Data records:
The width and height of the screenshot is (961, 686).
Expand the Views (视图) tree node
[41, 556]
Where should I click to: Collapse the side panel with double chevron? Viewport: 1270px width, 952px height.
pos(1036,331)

--- TASK STATEMENT ---
Render all of the rows above as a two-column CSV with the header columns instruction and coordinates, one line per row, placing the text of each row in the first column and its answer in the second. Enclose every field in double quotes and replace any line breaks with spaces.

--- SOLVED EXERCISE ---
instruction,coordinates
"The width and height of the screenshot is (961, 686). Expand the Views (视图) tree node","[41, 556]"
"Where should I click to: Collapse the side panel with double chevron? Viewport: 1270px width, 952px height.","pos(1036,331)"